# Your goal
Give back exactly the lines starting at the one with "You are a computer-use agent. 960x532 pixels." and ending at the last line of the data below. Pictures are not part of the copy.

(Records from a dataset)

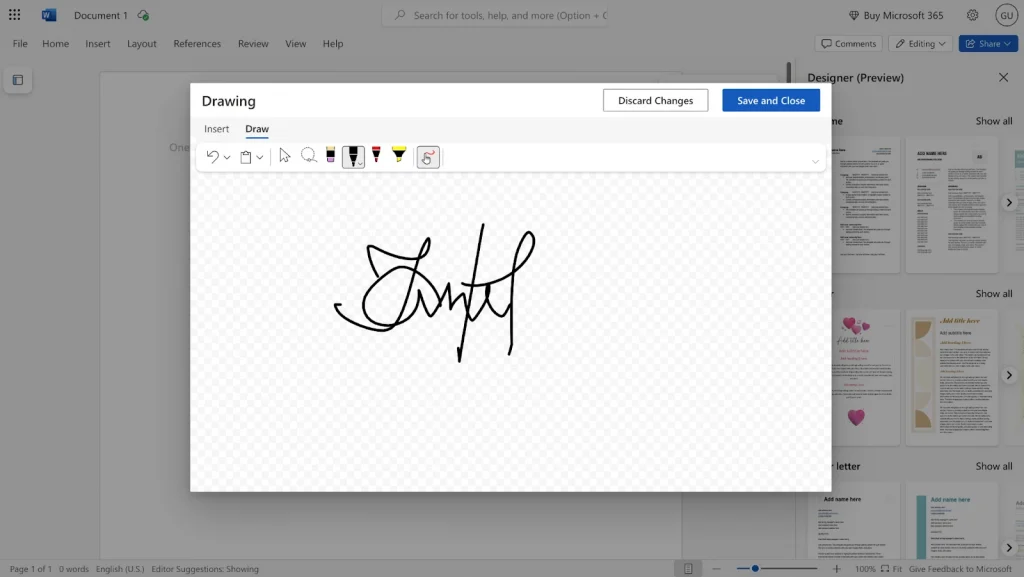Image resolution: width=1024 pixels, height=577 pixels.
Task: Pick the eraser tool
Action: pyautogui.click(x=330, y=156)
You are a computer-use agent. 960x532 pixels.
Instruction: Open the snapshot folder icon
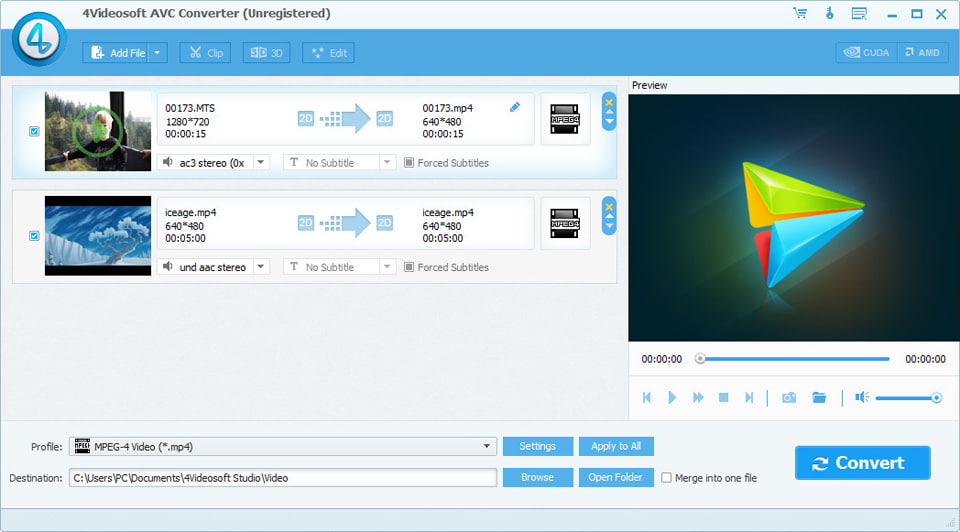[819, 398]
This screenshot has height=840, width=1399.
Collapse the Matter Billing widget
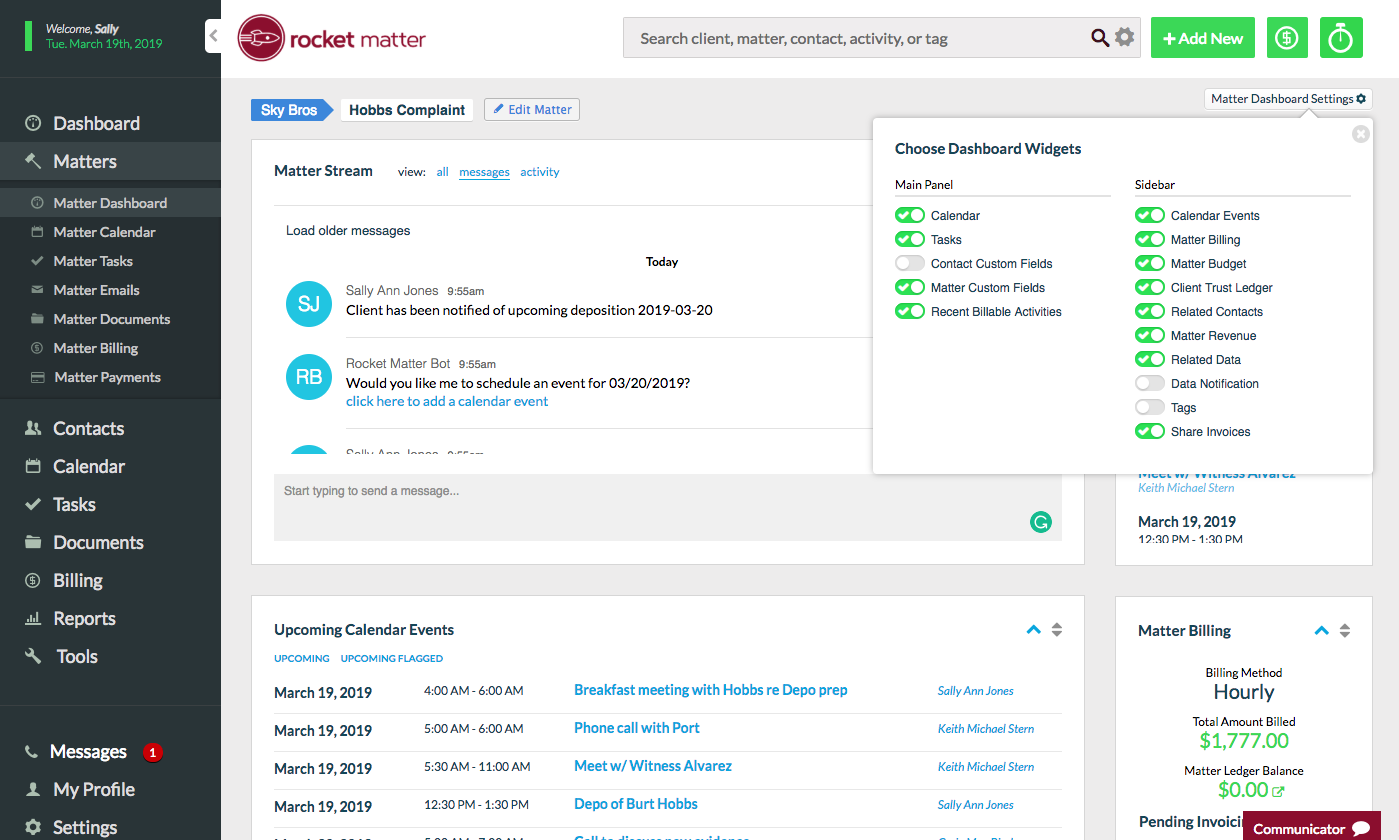1321,630
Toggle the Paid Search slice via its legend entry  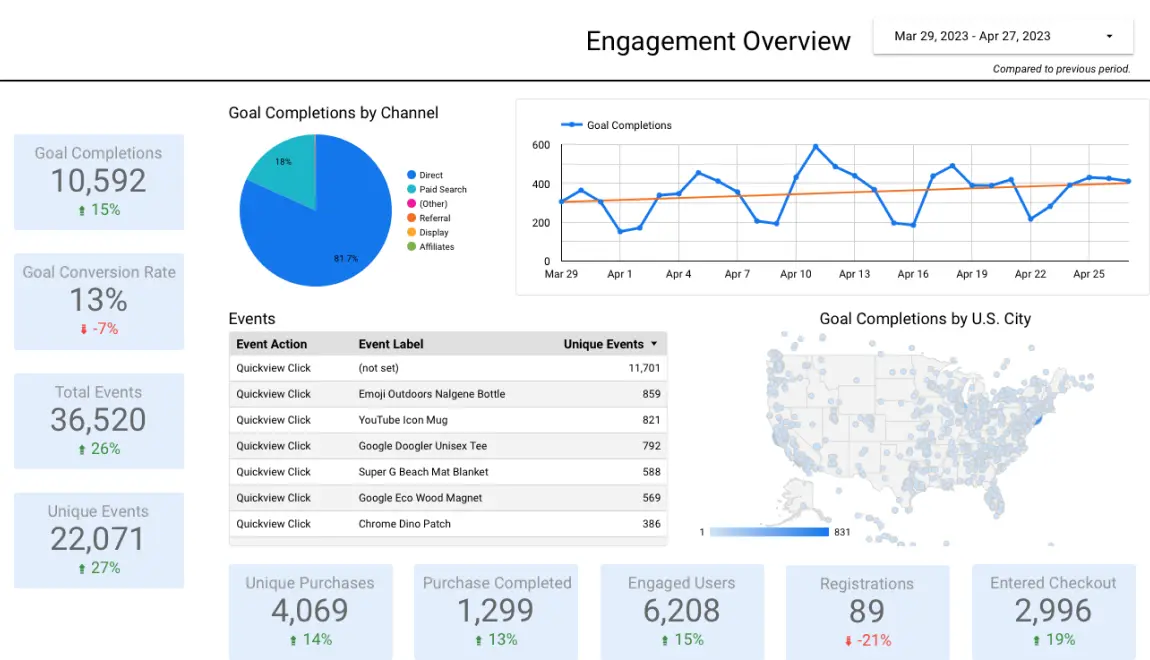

# Exercise answer
You are a computer-use agent. 960x532 pixels.
Instruction: Open the snapshot folder icon
[819, 398]
This screenshot has height=840, width=1399.
Collapse the Matter Billing widget
1321,630
Toggle the Paid Search slice via its legend entry  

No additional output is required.